= Listed buildings in Derby (Mackworth Ward) =

Mackworth is an electoral ward in the city of Derby, England. The ward contains 23 listed buildings that are recorded in the National Heritage List for England. All the listed buildings are designated at Grade II, the lowest of the three grades, which is applied to "buildings of national importance and special interest". The ward is to the northwest of the centre of the city and is almost entirely residential. Most of the listed buildings are houses, and the others consist of the entrance screen to a former gaol, a former toll house, a public house, two schools, one active and the other used for different purposes, a set of railings, and former almshouses.

**LISTED RECORDS**
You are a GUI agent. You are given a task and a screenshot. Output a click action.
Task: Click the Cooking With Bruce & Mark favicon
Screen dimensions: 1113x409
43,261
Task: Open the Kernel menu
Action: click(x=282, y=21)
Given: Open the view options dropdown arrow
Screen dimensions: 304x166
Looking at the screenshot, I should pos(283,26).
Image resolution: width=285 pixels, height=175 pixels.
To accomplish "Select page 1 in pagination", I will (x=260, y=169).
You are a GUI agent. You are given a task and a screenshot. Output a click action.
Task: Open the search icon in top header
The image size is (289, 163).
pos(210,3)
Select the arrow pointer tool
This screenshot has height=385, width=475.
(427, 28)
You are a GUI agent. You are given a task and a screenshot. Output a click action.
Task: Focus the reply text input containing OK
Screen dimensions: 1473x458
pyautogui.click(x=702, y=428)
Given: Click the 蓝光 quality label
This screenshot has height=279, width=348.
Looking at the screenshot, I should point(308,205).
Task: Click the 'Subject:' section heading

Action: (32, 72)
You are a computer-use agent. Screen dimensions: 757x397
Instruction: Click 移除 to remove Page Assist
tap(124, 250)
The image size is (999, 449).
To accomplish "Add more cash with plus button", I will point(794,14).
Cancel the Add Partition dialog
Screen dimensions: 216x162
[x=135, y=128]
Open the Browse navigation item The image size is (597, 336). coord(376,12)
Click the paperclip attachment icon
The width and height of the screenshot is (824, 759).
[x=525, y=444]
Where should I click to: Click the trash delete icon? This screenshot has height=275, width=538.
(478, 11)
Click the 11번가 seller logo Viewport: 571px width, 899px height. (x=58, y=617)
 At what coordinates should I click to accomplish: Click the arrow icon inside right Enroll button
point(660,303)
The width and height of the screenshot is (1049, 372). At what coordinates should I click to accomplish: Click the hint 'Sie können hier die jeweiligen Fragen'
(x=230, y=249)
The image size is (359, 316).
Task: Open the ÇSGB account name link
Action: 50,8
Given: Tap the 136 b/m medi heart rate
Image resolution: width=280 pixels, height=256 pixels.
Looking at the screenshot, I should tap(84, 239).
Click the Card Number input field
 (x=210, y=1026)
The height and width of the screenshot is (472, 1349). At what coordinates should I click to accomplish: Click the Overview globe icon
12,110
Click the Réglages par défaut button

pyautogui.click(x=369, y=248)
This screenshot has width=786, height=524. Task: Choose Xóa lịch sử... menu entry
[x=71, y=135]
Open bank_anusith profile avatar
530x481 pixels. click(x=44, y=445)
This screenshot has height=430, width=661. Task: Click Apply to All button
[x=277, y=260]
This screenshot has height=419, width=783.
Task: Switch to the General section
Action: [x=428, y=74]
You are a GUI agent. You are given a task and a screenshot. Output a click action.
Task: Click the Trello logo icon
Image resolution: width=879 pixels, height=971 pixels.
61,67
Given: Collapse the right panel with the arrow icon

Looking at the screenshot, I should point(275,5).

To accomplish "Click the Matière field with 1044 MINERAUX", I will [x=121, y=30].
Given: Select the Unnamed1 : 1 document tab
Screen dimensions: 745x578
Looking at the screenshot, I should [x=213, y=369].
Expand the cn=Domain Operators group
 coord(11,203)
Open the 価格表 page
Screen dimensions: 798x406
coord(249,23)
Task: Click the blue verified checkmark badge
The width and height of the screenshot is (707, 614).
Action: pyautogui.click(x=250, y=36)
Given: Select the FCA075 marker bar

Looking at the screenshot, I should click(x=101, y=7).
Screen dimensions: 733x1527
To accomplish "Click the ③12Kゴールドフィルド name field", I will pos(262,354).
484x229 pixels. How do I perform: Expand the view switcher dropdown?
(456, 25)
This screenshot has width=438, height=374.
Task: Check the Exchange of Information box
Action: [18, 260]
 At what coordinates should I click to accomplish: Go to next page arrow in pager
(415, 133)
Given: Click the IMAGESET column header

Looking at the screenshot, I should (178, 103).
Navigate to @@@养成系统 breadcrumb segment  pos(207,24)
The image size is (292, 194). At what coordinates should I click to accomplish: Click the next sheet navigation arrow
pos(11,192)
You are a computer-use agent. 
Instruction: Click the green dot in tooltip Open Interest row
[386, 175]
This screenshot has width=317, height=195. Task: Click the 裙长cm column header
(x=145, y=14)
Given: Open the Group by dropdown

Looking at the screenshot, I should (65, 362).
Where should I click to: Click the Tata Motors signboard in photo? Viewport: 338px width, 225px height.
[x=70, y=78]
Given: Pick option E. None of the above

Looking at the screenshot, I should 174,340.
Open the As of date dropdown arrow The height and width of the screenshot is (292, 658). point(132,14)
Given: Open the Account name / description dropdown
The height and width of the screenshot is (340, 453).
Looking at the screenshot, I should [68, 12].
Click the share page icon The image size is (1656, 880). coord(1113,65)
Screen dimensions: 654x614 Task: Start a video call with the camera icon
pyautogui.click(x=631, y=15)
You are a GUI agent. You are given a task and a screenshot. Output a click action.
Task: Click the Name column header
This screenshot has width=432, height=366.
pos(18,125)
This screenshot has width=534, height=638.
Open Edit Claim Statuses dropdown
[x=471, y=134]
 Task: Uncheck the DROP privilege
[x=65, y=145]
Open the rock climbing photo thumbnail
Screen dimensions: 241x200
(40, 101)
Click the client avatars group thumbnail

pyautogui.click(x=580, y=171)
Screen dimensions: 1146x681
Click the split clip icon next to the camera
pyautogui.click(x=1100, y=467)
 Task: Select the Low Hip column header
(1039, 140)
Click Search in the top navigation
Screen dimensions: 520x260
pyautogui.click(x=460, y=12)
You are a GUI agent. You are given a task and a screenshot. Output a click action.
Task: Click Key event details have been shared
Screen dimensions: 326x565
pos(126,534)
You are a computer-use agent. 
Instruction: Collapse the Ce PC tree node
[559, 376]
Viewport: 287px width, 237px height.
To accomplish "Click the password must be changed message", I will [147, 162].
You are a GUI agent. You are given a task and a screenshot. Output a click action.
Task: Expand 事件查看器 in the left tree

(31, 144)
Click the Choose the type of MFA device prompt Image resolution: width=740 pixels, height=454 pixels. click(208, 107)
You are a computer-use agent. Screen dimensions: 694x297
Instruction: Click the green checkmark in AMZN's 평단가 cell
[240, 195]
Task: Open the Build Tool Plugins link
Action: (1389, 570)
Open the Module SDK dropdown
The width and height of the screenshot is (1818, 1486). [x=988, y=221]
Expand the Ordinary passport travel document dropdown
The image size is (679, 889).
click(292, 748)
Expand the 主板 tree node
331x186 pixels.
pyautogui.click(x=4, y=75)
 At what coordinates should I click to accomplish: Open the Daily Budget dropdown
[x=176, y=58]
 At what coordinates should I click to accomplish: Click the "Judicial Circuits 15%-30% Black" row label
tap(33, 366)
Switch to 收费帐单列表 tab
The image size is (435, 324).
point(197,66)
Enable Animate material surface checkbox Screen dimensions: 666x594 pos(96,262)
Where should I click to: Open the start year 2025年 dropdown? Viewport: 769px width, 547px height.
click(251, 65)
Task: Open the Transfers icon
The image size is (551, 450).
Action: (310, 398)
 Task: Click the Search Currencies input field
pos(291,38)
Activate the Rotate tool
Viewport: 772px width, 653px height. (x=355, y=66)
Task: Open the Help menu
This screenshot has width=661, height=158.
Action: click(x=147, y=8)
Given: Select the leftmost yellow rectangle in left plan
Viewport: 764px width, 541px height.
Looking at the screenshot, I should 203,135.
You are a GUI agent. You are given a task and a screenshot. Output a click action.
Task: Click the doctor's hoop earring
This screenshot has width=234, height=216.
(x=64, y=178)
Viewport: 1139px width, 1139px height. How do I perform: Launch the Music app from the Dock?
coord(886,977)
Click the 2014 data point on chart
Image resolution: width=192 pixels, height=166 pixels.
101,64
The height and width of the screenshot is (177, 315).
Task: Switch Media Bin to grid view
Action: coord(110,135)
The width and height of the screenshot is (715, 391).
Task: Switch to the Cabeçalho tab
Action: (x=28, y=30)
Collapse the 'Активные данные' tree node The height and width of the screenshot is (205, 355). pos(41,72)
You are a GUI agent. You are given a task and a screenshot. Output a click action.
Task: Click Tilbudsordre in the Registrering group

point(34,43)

**DIRECTION 1**
From the text on listed buildings in Mackworth Ward above, quote the passage starting at "Mackworth is an" and ending at "and former almshouses.".
**DIRECTION 2**
According to the text on listed buildings in Mackworth Ward above, at what grade are all of the ward's listed buildings designated?

**TASK RESULT 1**
Mackworth is an electoral ward in the city of Derby, England. The ward contains 23 listed buildings that are recorded in the National Heritage List for England. All the listed buildings are designated at Grade II, the lowest of the three grades, which is applied to "buildings of national importance and special interest". The ward is to the northwest of the centre of the city and is almost entirely residential. Most of the listed buildings are houses, and the others consist of the entrance screen to a former gaol, a former toll house, a public house, two schools, one active and the other used for different purposes, a set of railings, and former almshouses.

**TASK RESULT 2**
Grade II, the lowest of the three grades.